[Pixel coordinate grounding data]
:::

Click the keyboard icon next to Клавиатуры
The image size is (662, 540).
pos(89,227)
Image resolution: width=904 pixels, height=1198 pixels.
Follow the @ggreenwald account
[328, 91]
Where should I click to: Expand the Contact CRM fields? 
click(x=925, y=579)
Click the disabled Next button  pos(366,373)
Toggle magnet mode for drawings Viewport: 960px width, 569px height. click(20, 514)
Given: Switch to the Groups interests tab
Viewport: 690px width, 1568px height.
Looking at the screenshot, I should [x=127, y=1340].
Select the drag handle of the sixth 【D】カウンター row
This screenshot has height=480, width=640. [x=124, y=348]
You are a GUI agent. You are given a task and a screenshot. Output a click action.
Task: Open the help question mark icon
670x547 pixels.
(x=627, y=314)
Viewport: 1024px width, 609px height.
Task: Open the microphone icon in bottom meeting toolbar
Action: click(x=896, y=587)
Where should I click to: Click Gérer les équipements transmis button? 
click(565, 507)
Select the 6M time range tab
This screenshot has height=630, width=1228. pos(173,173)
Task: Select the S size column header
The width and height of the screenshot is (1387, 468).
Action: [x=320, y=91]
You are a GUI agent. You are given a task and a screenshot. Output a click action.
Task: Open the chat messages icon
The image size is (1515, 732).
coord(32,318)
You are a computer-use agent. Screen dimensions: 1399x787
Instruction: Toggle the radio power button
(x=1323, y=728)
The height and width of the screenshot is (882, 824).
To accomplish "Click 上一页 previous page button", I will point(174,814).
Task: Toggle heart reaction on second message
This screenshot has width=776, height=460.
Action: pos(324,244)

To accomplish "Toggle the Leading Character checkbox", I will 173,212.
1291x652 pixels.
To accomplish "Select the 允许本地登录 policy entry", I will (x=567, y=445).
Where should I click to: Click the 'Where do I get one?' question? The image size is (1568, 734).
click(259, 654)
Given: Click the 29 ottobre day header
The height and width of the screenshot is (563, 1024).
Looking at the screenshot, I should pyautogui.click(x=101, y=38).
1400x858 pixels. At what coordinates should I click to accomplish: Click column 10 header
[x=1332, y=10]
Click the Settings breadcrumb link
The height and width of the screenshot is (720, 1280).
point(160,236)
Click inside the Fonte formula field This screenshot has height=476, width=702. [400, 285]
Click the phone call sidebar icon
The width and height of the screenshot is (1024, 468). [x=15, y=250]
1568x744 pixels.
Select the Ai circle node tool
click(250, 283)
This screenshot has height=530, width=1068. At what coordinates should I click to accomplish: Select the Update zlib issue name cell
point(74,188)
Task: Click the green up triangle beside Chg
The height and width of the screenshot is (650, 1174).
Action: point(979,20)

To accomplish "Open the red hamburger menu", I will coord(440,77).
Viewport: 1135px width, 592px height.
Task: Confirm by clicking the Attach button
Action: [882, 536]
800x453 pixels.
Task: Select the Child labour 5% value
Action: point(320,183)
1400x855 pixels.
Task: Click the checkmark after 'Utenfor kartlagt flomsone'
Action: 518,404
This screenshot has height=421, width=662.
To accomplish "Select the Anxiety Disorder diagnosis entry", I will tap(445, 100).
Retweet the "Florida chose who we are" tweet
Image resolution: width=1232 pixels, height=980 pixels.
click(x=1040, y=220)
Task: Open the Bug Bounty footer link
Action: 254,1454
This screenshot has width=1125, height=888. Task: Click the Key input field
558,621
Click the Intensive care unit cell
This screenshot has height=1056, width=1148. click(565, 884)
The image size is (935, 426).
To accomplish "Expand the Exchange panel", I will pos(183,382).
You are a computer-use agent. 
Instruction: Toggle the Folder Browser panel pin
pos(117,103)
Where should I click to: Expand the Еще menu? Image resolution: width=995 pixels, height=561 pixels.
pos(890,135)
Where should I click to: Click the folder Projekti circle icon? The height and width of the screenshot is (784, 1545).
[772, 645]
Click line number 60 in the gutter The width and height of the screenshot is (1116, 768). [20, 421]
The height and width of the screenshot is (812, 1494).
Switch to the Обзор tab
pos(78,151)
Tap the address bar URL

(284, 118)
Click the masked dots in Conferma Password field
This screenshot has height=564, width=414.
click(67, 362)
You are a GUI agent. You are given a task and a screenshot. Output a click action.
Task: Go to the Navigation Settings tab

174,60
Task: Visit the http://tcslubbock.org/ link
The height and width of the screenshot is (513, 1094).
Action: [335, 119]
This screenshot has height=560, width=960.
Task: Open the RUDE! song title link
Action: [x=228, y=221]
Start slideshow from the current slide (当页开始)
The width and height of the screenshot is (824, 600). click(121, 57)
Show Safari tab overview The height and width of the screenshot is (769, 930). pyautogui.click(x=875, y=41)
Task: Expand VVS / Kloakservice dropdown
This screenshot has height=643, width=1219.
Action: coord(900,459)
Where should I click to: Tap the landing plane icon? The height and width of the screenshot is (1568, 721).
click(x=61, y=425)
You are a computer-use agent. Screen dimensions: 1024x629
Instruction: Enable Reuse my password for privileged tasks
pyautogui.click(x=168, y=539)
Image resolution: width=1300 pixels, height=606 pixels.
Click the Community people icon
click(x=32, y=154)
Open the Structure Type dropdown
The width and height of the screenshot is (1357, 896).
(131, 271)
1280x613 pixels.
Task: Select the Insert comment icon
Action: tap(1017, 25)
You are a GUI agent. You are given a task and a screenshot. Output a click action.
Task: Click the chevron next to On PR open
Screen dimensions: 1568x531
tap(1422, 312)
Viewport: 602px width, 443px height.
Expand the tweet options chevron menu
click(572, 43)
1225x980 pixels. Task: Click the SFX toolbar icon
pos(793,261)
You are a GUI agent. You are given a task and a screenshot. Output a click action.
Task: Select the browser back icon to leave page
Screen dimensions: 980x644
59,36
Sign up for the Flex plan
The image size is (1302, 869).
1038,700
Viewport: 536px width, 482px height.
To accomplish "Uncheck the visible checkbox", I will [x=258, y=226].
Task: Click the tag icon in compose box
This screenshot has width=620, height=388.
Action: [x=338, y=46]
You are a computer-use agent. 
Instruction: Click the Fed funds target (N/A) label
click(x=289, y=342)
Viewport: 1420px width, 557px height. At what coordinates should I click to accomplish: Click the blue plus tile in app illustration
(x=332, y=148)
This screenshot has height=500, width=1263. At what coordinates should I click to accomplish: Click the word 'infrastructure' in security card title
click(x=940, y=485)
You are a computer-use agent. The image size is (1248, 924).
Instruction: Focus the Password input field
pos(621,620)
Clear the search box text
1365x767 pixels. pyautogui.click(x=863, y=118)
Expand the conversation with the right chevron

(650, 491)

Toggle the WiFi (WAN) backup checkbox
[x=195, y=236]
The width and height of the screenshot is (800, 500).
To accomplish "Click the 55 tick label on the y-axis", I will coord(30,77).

:::

** EXERCISE REQUIREMENTS **
Lines that include the word "entry" are to be extracted from the data above.

** SOLVED EXERCISE **
To accomplish "Select the 允许本地登录 policy entry", I will (x=567, y=445).
To accomplish "Select the Anxiety Disorder diagnosis entry", I will tap(445, 100).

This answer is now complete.